Who are you, really?

Identity issues are front and center in our day, more than any time in living memory. Some people grapple deeply with their sexual identity (straight, gay, transgender, other). Others have more traditional struggles: Who am I? Does anyone care? Do I matter? What gives me value?

IdentityFor most of us, various elements shape our identity; male/female, husband/wife, father/mother, educated/uneducated, wealthy/poor, worker, homemaker, coach, teacher, volunteer, etc. Each “role” contributes to our identity, and represents another hat that we wear.

As the Apostle Paul opens his letter to the Christians at Colosse, his opening comments relate to identity; his and theirs.
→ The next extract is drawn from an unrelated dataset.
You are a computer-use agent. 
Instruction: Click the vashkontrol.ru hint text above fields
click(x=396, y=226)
On the one hand, Paul identifies himself as chosen by God to be an apostle (missionary). On the other hand, he identifies the Christians at Colosse as God’s holy people (saints) and faithful brothers and sisters because of Christ. Something quite dramatic had happened to him…and them.

Following Christ is not like taking out membership at the local gym or quilting guild. It makes a profound and fundamental change to everything. Elsewhere, Paul describes this change in dramatic terms: A new creation whereby old things have passed and entirely new things have come (2 Corinthians 5:17).
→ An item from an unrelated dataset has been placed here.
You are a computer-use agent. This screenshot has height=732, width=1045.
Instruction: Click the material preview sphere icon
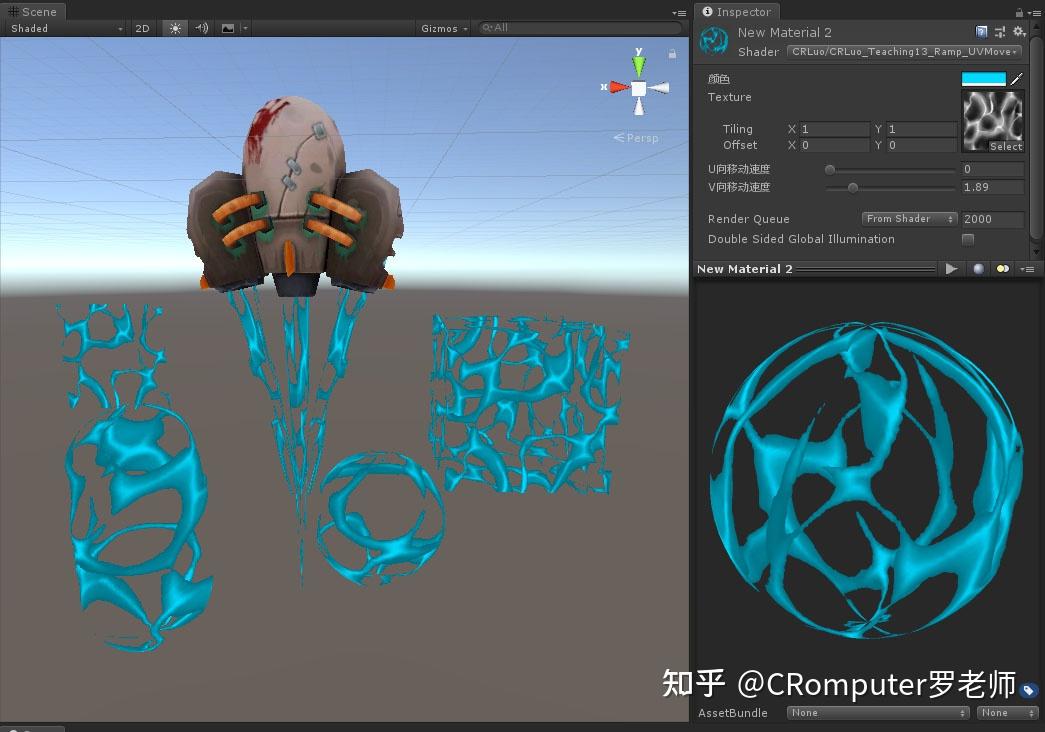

We are no longer who we once were. Our redemption by Christ means that we have an entirely new vocation (calling) and identity. No longer do the usual categories apply in the same way. We are not primarily Greek or Jew, circumcised or uncircumcised, citizen or refugee, slave or freeman (Colossians 3:11).

Our new identity transcends everything we have experienced before. It doesn’t eliminate everything else, but it relegates it all to a secondary position.
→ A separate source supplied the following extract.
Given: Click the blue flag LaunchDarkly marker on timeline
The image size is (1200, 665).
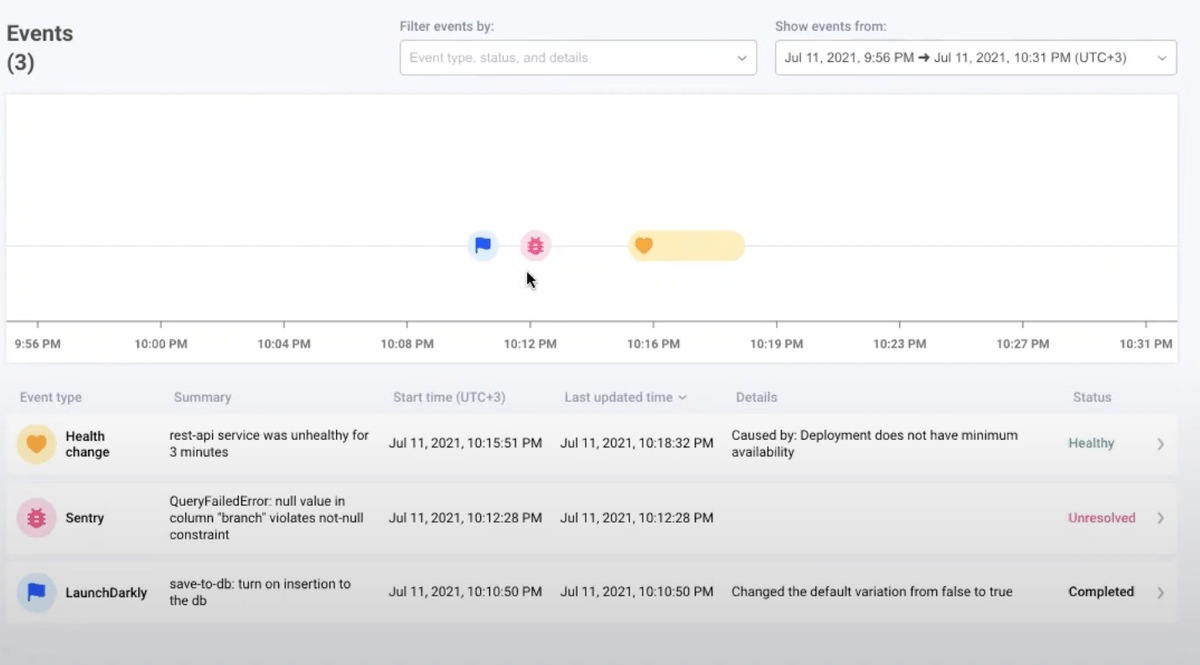Looking at the screenshot, I should click(483, 245).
This may be one of the least understood and most poorly appropriated truths in contemporary Christianity. Our first and chief identity now rests as being the beloved people of God and therefore brothers and sisters to each other. Everything else springs from that starting point.

Some think of Christianity as a religious system. Others view it as nothing more than another government survey category. But Paul defines it in radical new ways. Christianity, first and foremost, re-defines our core identity. We are now the people and family of God. Until we embrace this identity deeply, the usual struggles will continue and we’ll treat each other indifferently.

Who are you, really? Christ alone gives us the clarity that changes everything.